Он же одержим родом, реликвиями, знаками. Он не мог не сохранить. Он всё ещё кормит свою злобу чужими именами.
— А если он там? — тихо спросил Дерек. — Или кто-то ещё?
Альфред сжал пальцы.
— Тогда я буду готов.
Пауза. Дерек выдохнул, тяжело. Потом кивнул.
— Только одно. Если ты увидишь нечто, что не можешь объяснить — бери и уходи. Не спорь с его тенями. Не пытайся победить его на его поле. Мы не знаем, что он продал, чтобы остаться живым.
— А если это уже не он? — спросил Альфред.
— Тогда беги быстрее, чем зверь. Ты нужен здесь, Джессике, — добавил он шепотом и ушел, тихо прикрыв дверь за собой.
---
Дом стоял, будто вымерший.
Слишком тихий. Слишком целый. Как ловушка, заброшенная, но натянутая до звона.
Альфред пробирался вдоль стены, в звериной шкуре. Тело ягуара двигалось гибко, осторожно. Ни единого звука. Только дыхание — ровное, хищное, холодное.

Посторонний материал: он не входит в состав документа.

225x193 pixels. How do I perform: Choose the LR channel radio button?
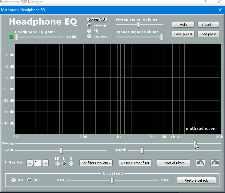(58, 163)
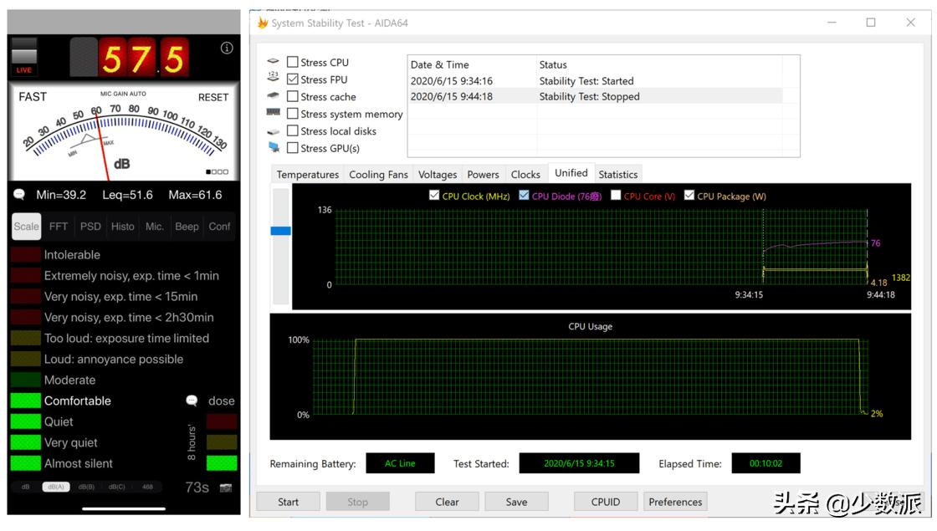
Task: Enable the Stress CPU checkbox
Action: tap(293, 62)
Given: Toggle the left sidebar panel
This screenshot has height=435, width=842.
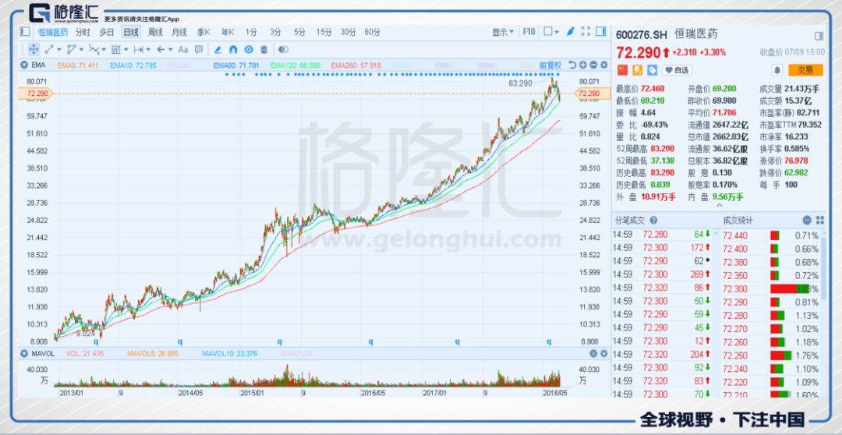Looking at the screenshot, I should (x=25, y=32).
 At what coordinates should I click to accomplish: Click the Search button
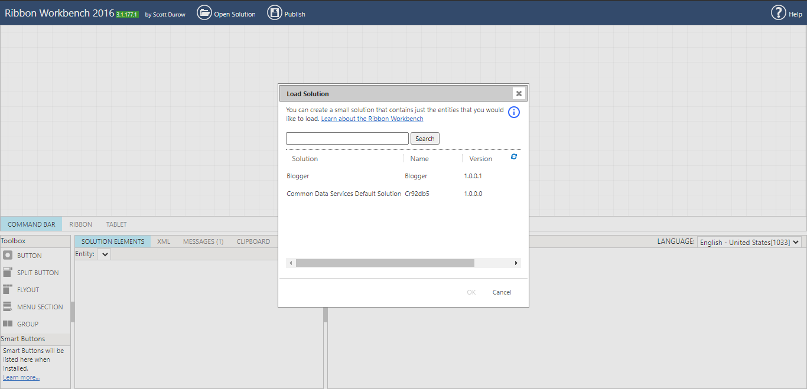click(x=425, y=138)
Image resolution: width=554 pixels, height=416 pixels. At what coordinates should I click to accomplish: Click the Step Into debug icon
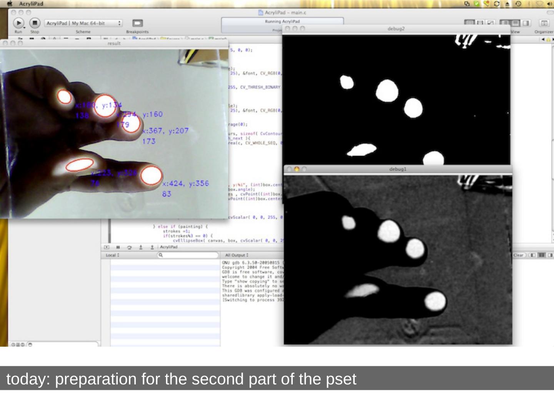click(141, 247)
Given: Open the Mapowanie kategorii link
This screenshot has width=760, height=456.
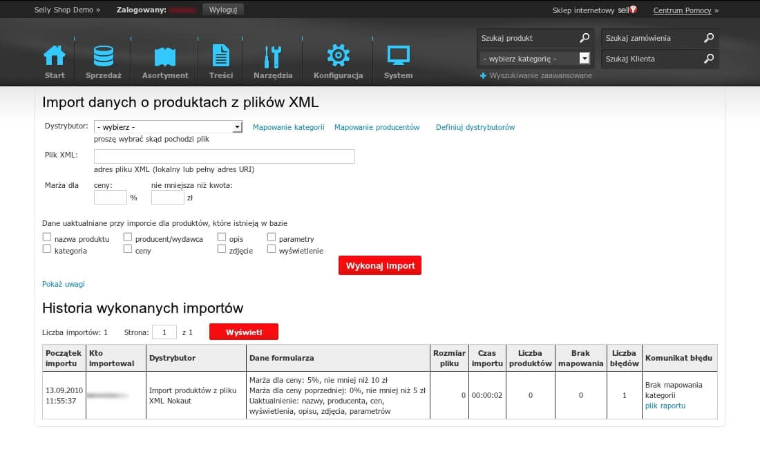Looking at the screenshot, I should click(288, 127).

Он поднялся по облупленным ступеням западной галереи. Стекло было выбито — как он и помнил. Он уже сюда наведывался и не раз, только никто об этом не знал, даже Дерек...
Внутри — тишина.
Пыль. Застывший воздух.
Пахло гниющим деревом и странно сладкой плесенью.
Он двигался медленно, шаг за шагом. Мебель покрыта простынями. Ни одной свечи, ни звука, только что-то — там, внутри, глубоко, как чёрная мысль на дне сознания.
Он миновал холл, поднялся на второй этаж. Старые часы не тикали. Картины исчезли со стен — остались только гвозди, как следы от гвоздей в теле.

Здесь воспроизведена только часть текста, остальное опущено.